Spring Semester, 2023:
I've begun creating forms that emulate the asymmetry and maturalistic ornamentation that was so prevalent during the Rococo era. I use low-grade hobbyist materials like glitter paint, canvas, and plaster to mimic the opulence of the ruling class. My new work confronts the division between painting and frame as a metaphor for the division between fine art, decorative art, and craft.
Fall Semester, 2022
I've focused on deconstructing paintings as a way to interrogate the traditional notion of painting through the manipulation of imagery, substrates, and frames. I wanted to parody qualities of a painting that are most undesirable – a warped frame and a loose canvas – calling attention to the “objectness” of a painting, which is often overlooked in favor of the image it conveys.

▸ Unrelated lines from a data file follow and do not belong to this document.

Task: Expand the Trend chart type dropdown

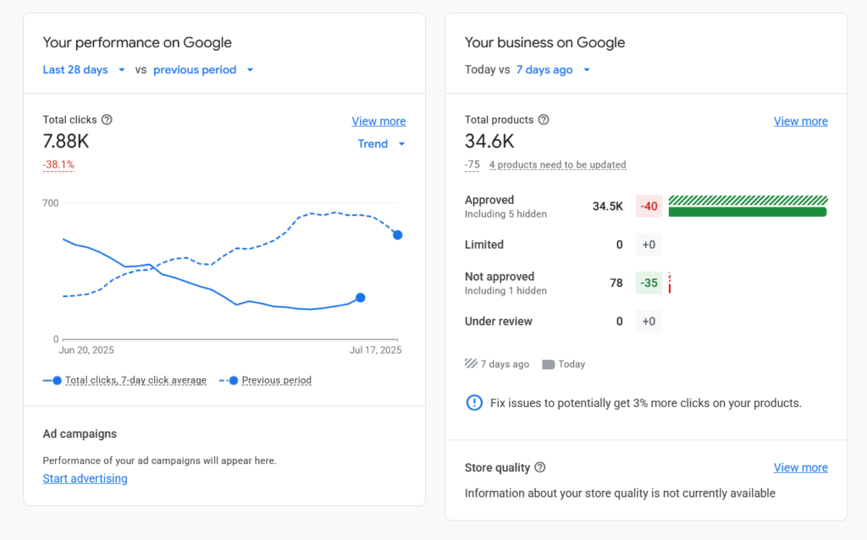Action: pos(381,144)
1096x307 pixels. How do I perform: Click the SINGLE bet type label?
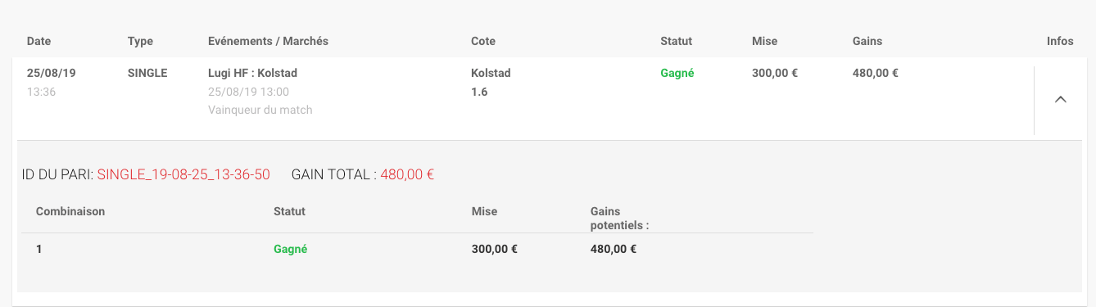[147, 73]
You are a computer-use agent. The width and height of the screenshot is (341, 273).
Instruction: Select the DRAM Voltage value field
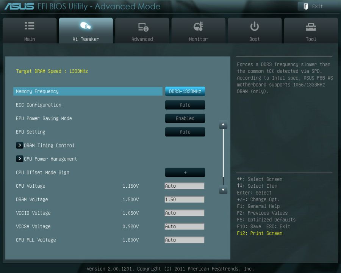(x=184, y=199)
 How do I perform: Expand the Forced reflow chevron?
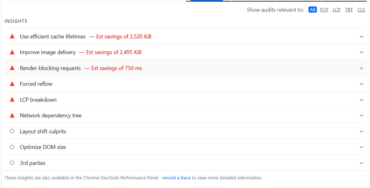[x=361, y=84]
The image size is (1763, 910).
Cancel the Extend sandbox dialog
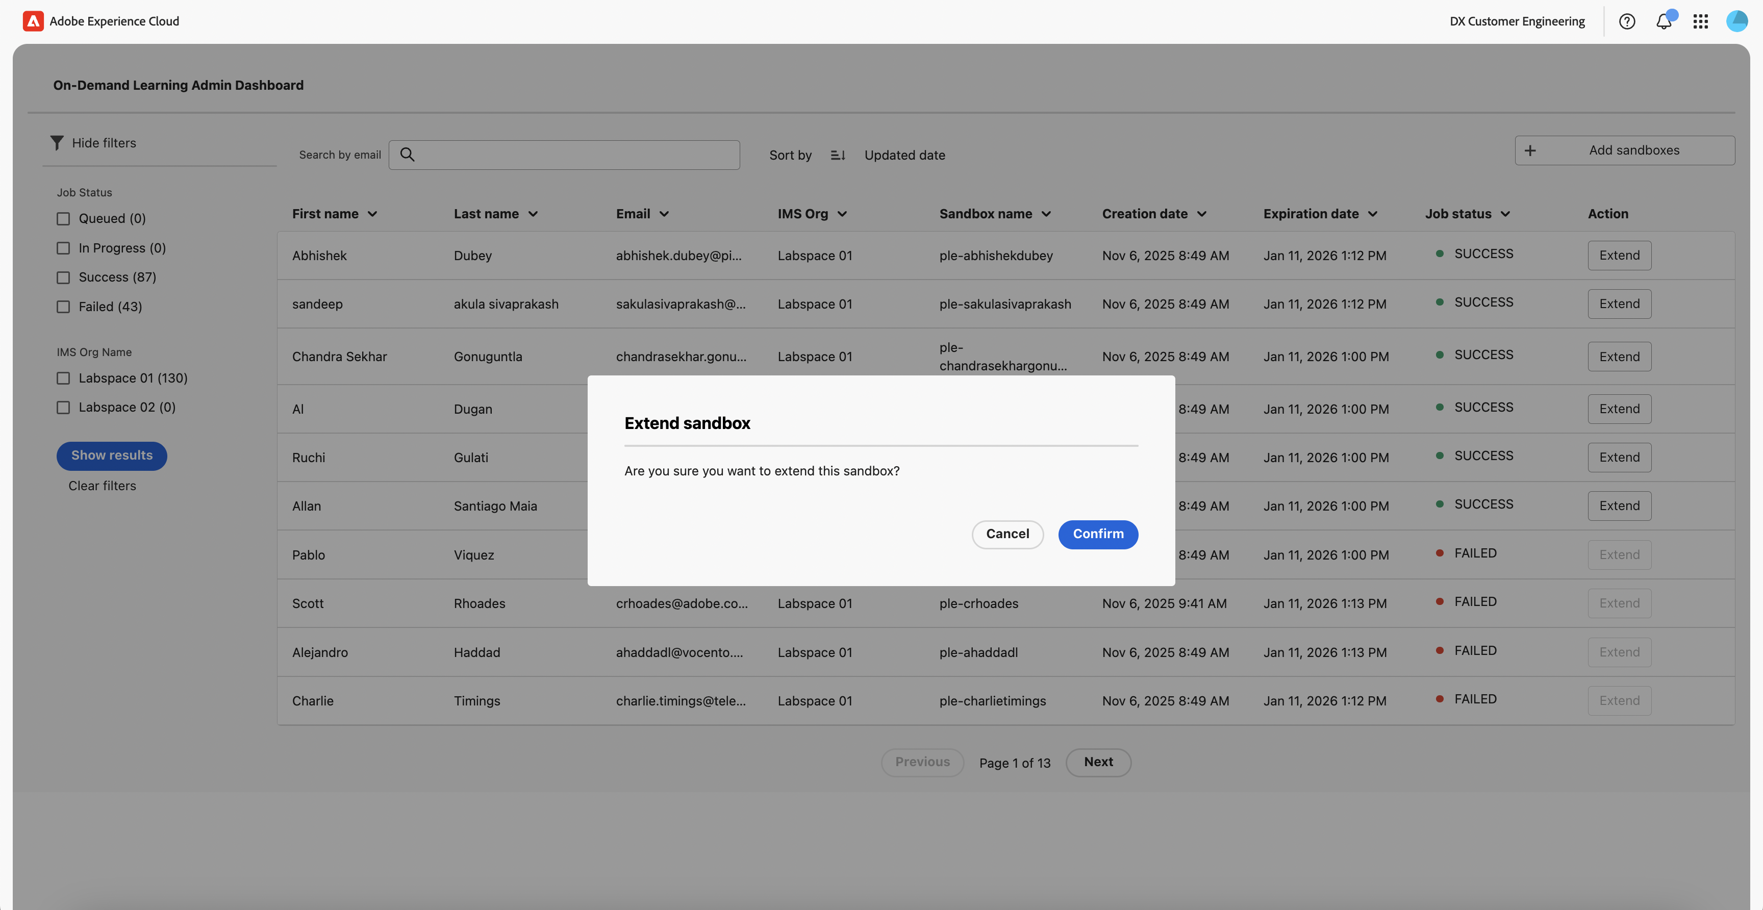click(x=1007, y=534)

I learned how to steam bend wood and I used that technique on the stretcher bars of old paintings. I created a variety of wood armatures this way and investigated formats for exhibiting canvas from them. The final wall installations that I created are modular and can be adjusted to fit different venues.

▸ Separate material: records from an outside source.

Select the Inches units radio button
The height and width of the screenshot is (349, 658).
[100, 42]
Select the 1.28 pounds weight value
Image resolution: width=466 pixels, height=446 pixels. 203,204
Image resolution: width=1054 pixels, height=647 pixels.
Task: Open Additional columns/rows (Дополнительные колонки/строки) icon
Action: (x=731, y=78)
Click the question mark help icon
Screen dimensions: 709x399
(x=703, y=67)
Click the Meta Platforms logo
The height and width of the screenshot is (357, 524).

I'm also curious about Fragonard's popular painting, "The Swing" and tried to emulate its gestures and visual decadence. The layers of petticoats led me to cut up my paintings and sew them into organic forms representing body parts and/or landscapes.

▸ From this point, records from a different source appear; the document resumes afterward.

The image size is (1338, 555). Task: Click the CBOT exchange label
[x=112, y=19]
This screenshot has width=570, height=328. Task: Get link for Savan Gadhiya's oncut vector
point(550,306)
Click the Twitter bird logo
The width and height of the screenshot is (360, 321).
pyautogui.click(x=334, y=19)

I often incorporate flowers into my work because of their associations with femininity, purity, beauty, and decorum. By converting floral paintings into soft sculpture forms, I aim to be hyperbolic and visually aggressive with their presentation, sometimes confrontational, unexpected, and absurd.
Fall 2021, Spring 2022:
Delving into European art history and particularly the 17th Century Dutch Flower paintings. I made several personal narratives that referenced famous works of art as a way of reframing the inherent patriarchal gaze over landscapes and women's bodies.